◆ **本文**
トルコの国旗のようなロゴマークが印象的。 シェフはNOBUという世界的に有名な創作和食レストラン出身。ミシュラン1ツ星です。
お客は個室が1組と 我々のみ。年の瀬の掻き入れ時にこの調子で大丈夫かと不安になる。
東郷ビールを注文。当店のプライベートブランドというわけではなく、新潟の醸造所が少量生産しているものを分けてもらっているそうな。コクがありつつもややフルーティーで、度数は4.5%という面白いビールでした。
いきなりお椀。小海老とウニのサンラータン風。適度な酸味と強い旨味のスープの中にエビの歯ごたえが弾ける。ウニも程よく濃厚であり先頭打者ホームランです。
前菜の盛り合わせ。一番左は国産合鴨の薫製にザジキソース。合鴨は野趣溢れる逞しい味わいでグッド。しかしながらザジキソース(ギリシャ風ヨーグルトソース)の意図は不明。長芋と春菊のお浸しは普通。アナゴのパートブリック(チュニジア風春巻)はホクホクとした食感が魅力的ですが梅酒ソースが実にクドい。炙り〆鯖の握りはそれほど酸味が強くなく食べ易い味覚です。
カンパチのカルパッチョ。素材そのものは良いのですが、ブロッコリーと豆板醤の中華風ソースの狙いがわからない。

◆ **作業内容**
1/ レストラン訪問記にある「コクがありつつもややフルーティーで、度数は4.5%という面白いビールでした。」という一文を英語に訳すこと。
2/ レストラン訪問記の筆者が「この調子で大丈夫か」と不安になった理由を、1〜3文で説明せよ。
3/ レストラン訪問記の記述を、最後の一文の後から再開して書き進めよ。
資料は参照しなくてよい。

◆ **提供資料**
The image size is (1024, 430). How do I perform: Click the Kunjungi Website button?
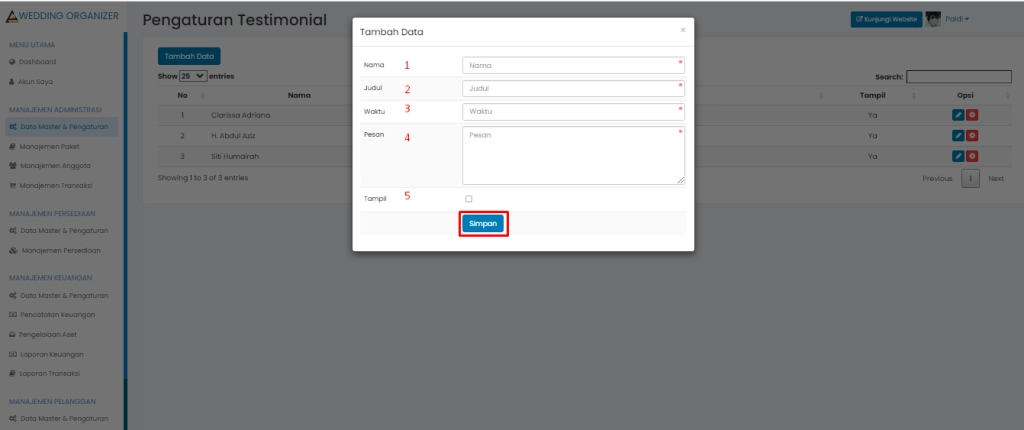coord(886,19)
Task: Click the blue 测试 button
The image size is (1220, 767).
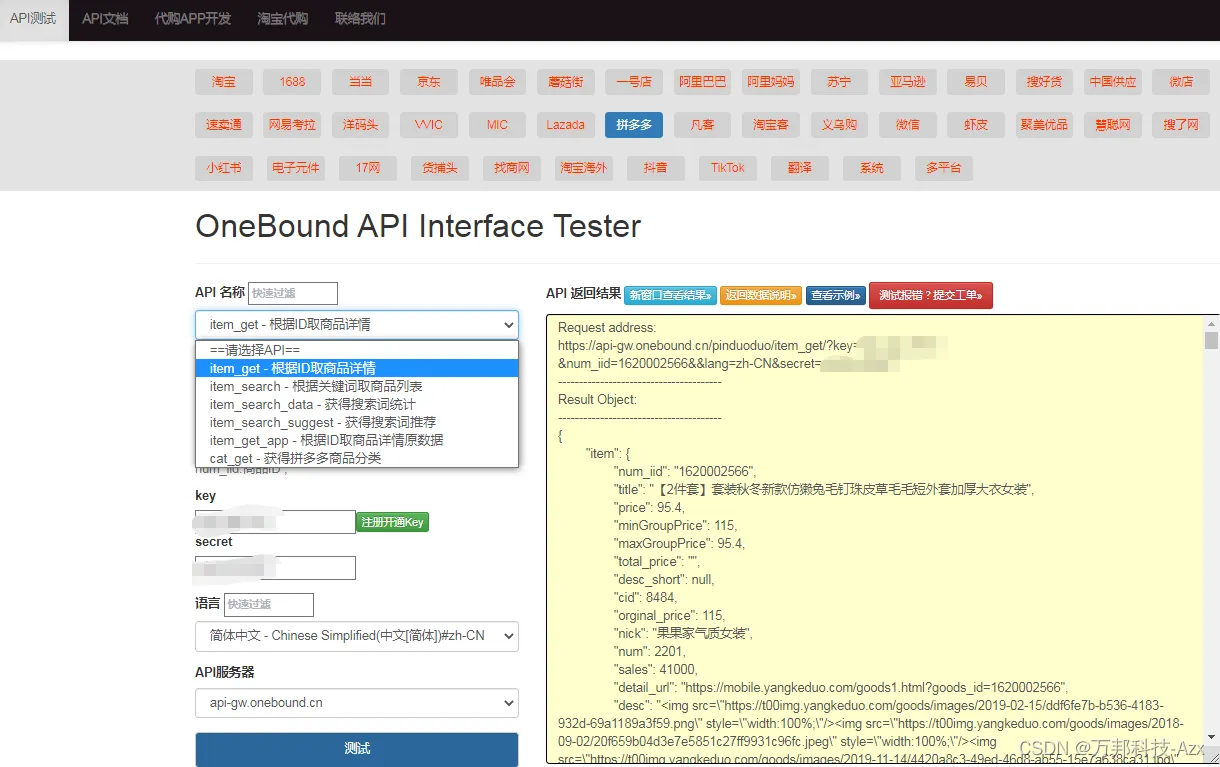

◆ **解答例**
1/ It was an interesting beer, full-bodied yet slightly fruity, with an alcohol content of 4.5%.

2/ 年の瀬の掻き入れ時であるにもかかわらず、客が個室の1組と筆者たちだけだったからである。

3/
日本酒は十数種取り揃えられており、好きなものを3つセレクトできる利き酒セットもあり、消費者にとってアクセスし易い試みです。
トリッパ。なぜここでトリッパ。調理に工夫があるというわけではなく、場末のバールのと同等かそれ以下です。
自家製の手打ち蕎麦。これはびっくりするほど美味しかった。麻布十番の蕎麦屋3巨星のどこよりも私好みです。生海苔や刻み山葵、カブの千切りの味変要素もグッド。本日一番のお皿でした。
鮭のソテーカルボナーラ風、イクラのせ。うーんこれは全然美味しくありません。ソースが薄ぼんやりとした味付けで、コクは無いのに脂っぽさばかりが目立ちます。シャケやイクラの塩気も薄く、見た目とは裏腹に薄っぺらい味覚でした。
メインはローストビーフ。こちらも至って凡庸な一皿。坂を下ってナニワヤで買ったほうが余程レベルは高いでしょう。
せめて食事では挽回して欲しい、カニとかウニとかマツタケとかサンマとか、なんでもいいから旬の素材のパワーをそのまま活かしてくれますようにと主にお祈りしていると、
予想の遥か斜め上を行くものが出てきました。なんでも先の蕎麦つゆでルーを延ばしているらしく、確かに出汁の風味が響き、そして甘い。決して不味いわけではありませんが、客単価が1万円を超える店で食べる料理でもありません。同じカレーで〆るとしても、やはりスガラボや東洋軒(ナリサワプロデュース)は偉大な店であるということを再認識。
デザートはミカンのゼリーに柿のシュークリーム。いずれもコンビニスイーツレベルです。
「デザートとご一緒にコーヒー、紅茶、エスプレッソ、カプチーノなどのご用意がございますが」と促されたのでコーヒーを注文すると、キッチリと別料金でひとり600円が加算されていました。フランスならまだしも、日本の商習慣にはそぐわない手口です。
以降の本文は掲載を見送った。